Too much space is used by your output files
On our clusters, data written to stdout/stderr are buffered in a shadow file system with a small quota of 2 GB per user. When this quota is reached, all jobs would crash. We have therefore recently modified the batch system to detect this condition and preemptively reject new jobs until the data stored by these jobs in the shadow file system have been removed.
Users receive then an error message
Too much space is used by your output files in the LSF batch system's temporary directory.

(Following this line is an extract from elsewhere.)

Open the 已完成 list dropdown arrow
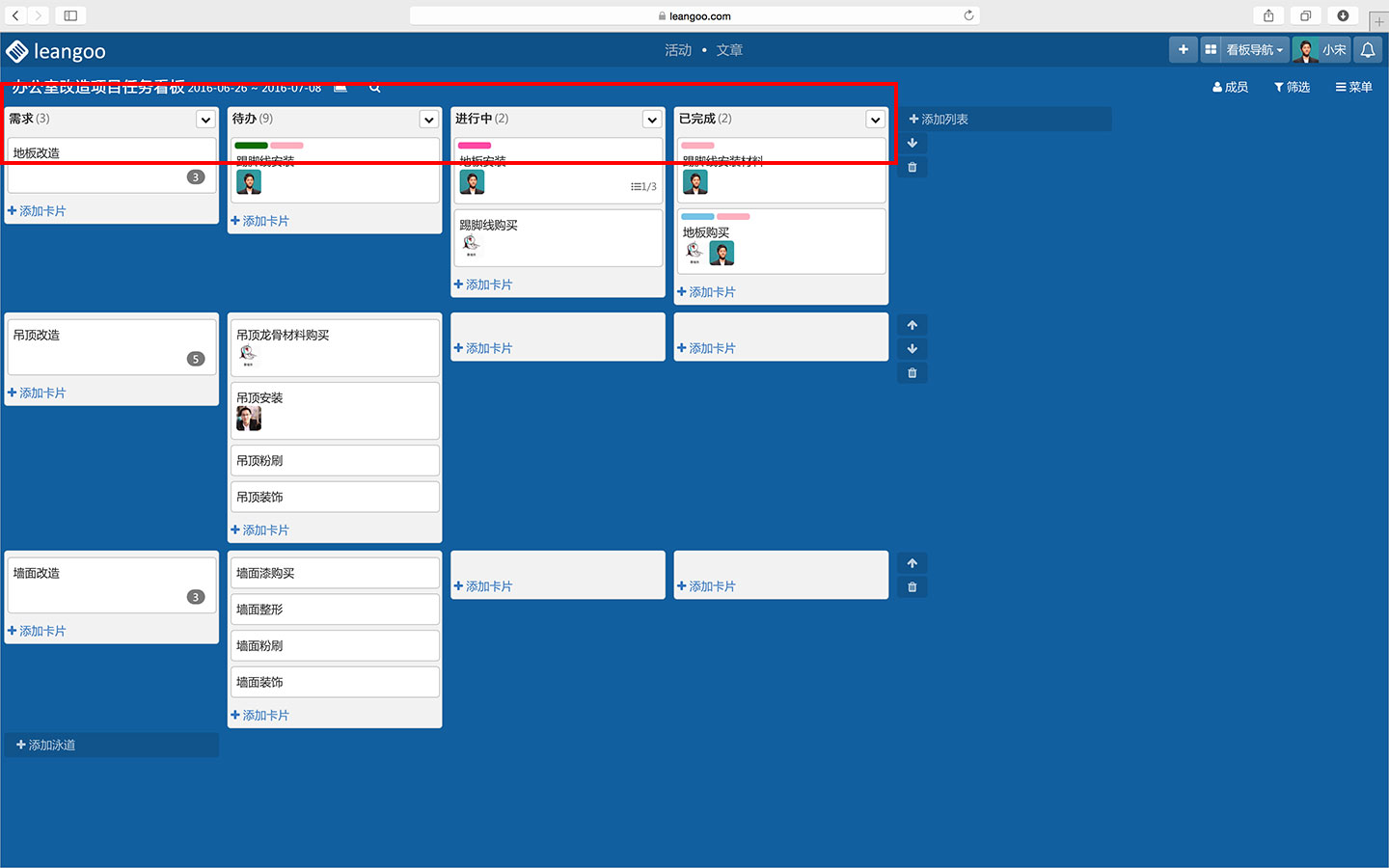pyautogui.click(x=875, y=120)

You cannot clean up your files in the shadow file system yourself. If you receive this error message, then please contact cluster support.
Howto solve this problem
Writing so much data to stdout or stderr does not only fill up the shadow file system; it also slows down your jobs. You should therefore:
- Kill all jobs to prevent further problems
- Modify the program to NOT write all the output to stdout
- Resubmit all jobs
Modifying the program to NOT write all these output to stdout might not be possible in all cases. For such cases you can redirect the program's stderr/stdout to a file using a command like:
bsub [LSF options] "program [arguments] 2> program.error"
(Note that the quote above are necessary; otherwise the redirection operator would apply to bsub instead of the program.)
In case of a job array, all individual jobs will write their output into the same file, which may not be desirable. This can be avoided using the run-time $LSB_JOBINDEX variable, e.g.:
bsub [LSF options] "program [arguments] 2> program_\$LSB_JOBINDEX.error"
Be careful though: writing a lot of data to stdout or stderr is aways a BAD IDEA because it slows down the program and overloads the cluster's file system. The "shadow" file system and its 2 GB quota are a protection against misbehaving jobs; you are bypassing them at your own risks. The BEST solution is to modify the program to reduce or eliminate this unnecessary I/O.